Forum > Windows

optimized sources

<< < (43/179) > >>

Jason G:
LOL, Here's one in seti_analyze that disappears if going to FFTW,
 

--- Code: ---                #ifndef USE_FFTW        // FFTW now uses out of place transforms.
                    memcpy( WorkData, &ChirpedData[CurrentSub], int(fftlen * sizeof(sah_complex)) );
                #endif
--- End code ---

I see a few of those.

Another thought. Has anyone attempted to use that FFTW codelet generator given that only a small portion of fftw is used? I have played with OCAML before, didn't seem hard.[but it was long enough ago to have forgotten everything :D]

Jason

Josef W. Segur:

--- Quote from: j_groothu on 26 Oct 2007, 10:14:58 am ---LOL, Here's one in seti_analyze that disappears if going to FFTW,
 

--- Code: ---                #ifndef USE_FFTW        // FFTW now uses out of place transforms.
                    memcpy( WorkData, &ChirpedData[CurrentSub], int(fftlen * sizeof(sah_complex)) );
                #endif
--- End code ---

I see a few of those.

Another thought. Has anyone attempted to use that FFTW codelet generator given that only a small portion of fftw is used? I have played with OCAML before, didn't seem hard.[but it was long enough ago to have forgotten everything :D]

Jason
--- End quote ---

Yes, those memcpy calls could be eliminated if the IPP FFTs were switched to out of place. Testsuji made that change in the official sources after 5.15 so they aren't included in our source. I've mentioned this several times, but it would be best if someone who actually works with IPP made and tested the changes.

I've thought about codelet generation, even downloaded OCAML, but have never done anything. I suspect there could be some efficiency to be gained by an FFTW function which combined the FFT and conversion to PowerSpectrum; the final FFT stage has the values needed to save the power rather than having a separate function to go through the complex array and convert it. The reversibility of a complete FFT is only needed during baseline smoothing.
                                                      Joe

Jason G:
yes , What triggered the mention is an attempt for myself to understand why the susbsequent calls to IPP are out of place versions, called using the same source and destination 'inplace style',  odd  :o.
     ippsFFTInv_CToC_32fc(
                        ( Ipp32fc * ) WorkData,   //pSrcDst for inplace, pSrc for outplace
                        ( Ipp32fc * ) WorkData,    // additional parameter indicating out of place call ?
                                                                       // maybe, drop it for in place, or change for out of place proper
                                                                      // and disable preceding memcpy.
                        FftSpec[FftNum],
                        FftBuf );

Having a play with MinGW over Eclipse at the moment for other work, less vendor library oriented.  I'm liking it, a big switch as I haven't used a gnu compiler for years.  Woot, 'proper make facilities'  ;D, means I'll have to take a deeper look at FFTW sometime soon.

> Stored data:
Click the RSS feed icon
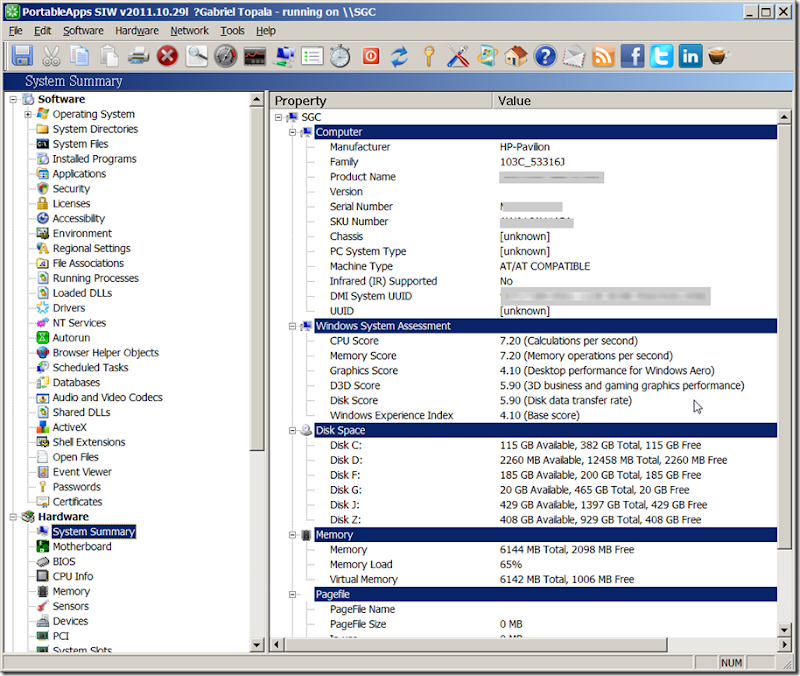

> Instruction 1: In the forum thread, who made the change to the official sources after 5.15?
> Instruction 2: For each statement, say whether it agrees with the forum thread, and quote the words that decide it. (a) Joe has downloaded OCAML. (b) Jason has used a gnu compiler regularly in recent years. (c) The reversibility of a complete FFT is needed only during baseline smoothing.
The lines have no connection to the forum thread.

> Written reply 1: Testsuji.

> Written reply 2:
(a) Yes: "even downloaded OCAML, but have never done anything."
(b) No: "I haven't used a gnu compiler for years."
(c) Yes: "The reversibility of a complete FFT is only needed during baseline smoothing."